Die Handlung des Romans beschreibt diese ewige Wiederkehr von Machtaneignung und Machtverlust am Beispiel des relativ unabhängigen Indianerdorfes Bujvilum am Rande des Dschungels von Mexiko. Seine Bewohner leben von dem, was der Acker liefert und vom Verkauf ihres Viehs. Der Dschungel bietet ihnen in allen widrigen Situationen Schutz. Am besten leben sie, wenn sie von der Regierung vergessen werden. Doch das bleibt selten so, gelegentlich besinnt sich ein Jefe Politico, dass es da einen Ort gibt, wo ein Freund als Sekretär seinen üppigen Lebensunterhalt verdienen könnte, wenn er fleißig genug wäre, diesen bei den Indianern in Form von Steuern einzutreiben, die er selbst bestimmt. Ein Teil davon ist selbstverständlich für das noch üppigere Leben des Jefe Politico bestimmt.
Zu den Fähigkeiten eines Sekretärs gehören Diplomatie und Skrupellosigkeit gleichermaßen. In einer sehr sachlichen, sarkastisch erzählerischen Art wird der jeweilige Neubeginn der neuen Amtszeit eines neuen Sekretärs geschildert, mit dem Bau eines Cabildo, ein Stadthaus mit Amtsstube, Schule, Wohnung für die Familie und, ganz wichtig, mit einem Gefängnis. Den Schulunterricht übernimmt der Sekretär gleich mit und lehrt vor allem den Respekt vor seiner Person und vor dem Staat, wobei die Sitten und Bräuche der Indianer durch Staatsdenken nach europäischem Muster abgeschafft werden sollen.
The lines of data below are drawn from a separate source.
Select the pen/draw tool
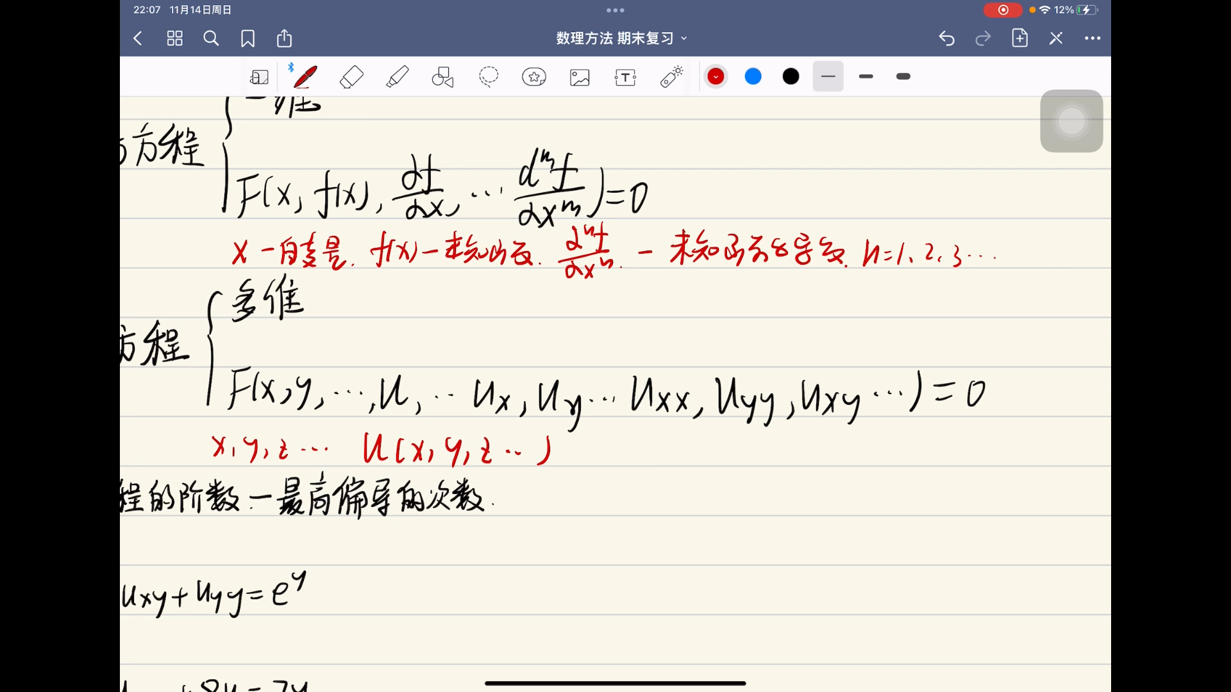1231x692 pixels. click(x=305, y=76)
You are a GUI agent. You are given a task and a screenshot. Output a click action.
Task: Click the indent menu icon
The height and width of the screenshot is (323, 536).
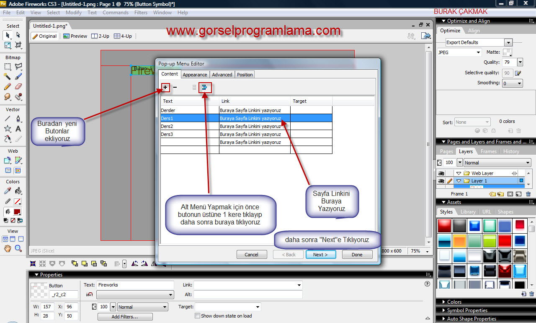[x=205, y=88]
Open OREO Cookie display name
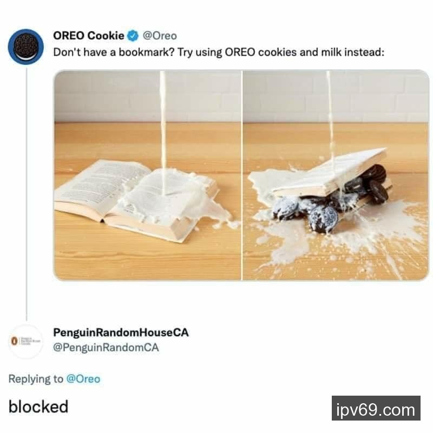Screen dimensions: 433x433 pos(88,36)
Die Indianer akzeptieren den Sekretär solange, bis er zu weit geht, sie sich wehren, ihn und sein Vieh töten und seine Familie vertreiben. Das Spiel wiederholt sich in unregelmäßigen Abständen, ein neuer Sekretär, ein wieder aufgebautes Cabildo, weise Reden in Begleitung von Soldaten der Regierung, eine neue Steuer.
Eines Tages, ist es Don Gabriel, der das Amt zur Goldgrube werden lässt, er ist der Liebenswürdige, der Redegewandte, der Klügste auf allen Ebenen der Diplomatie. Er lebt von den Steuern der Indianer, hat reichlich Vieh, darf als einziger einen Laden besitzen und kontrolliert neuerdings auch die Viehhändler. "Das Amt, dass bei Beginn so kläglich ausgesehen hatte, fing an, aus jedem Grashalm Gold wachsen zu lassen."
Die Lesung lieferte genügend Gesprächsstoff für einen Vergleich mit Korruptem in den Regierungen von heute, wobei die Demokratie ebenfalls zu hinterfragen ist.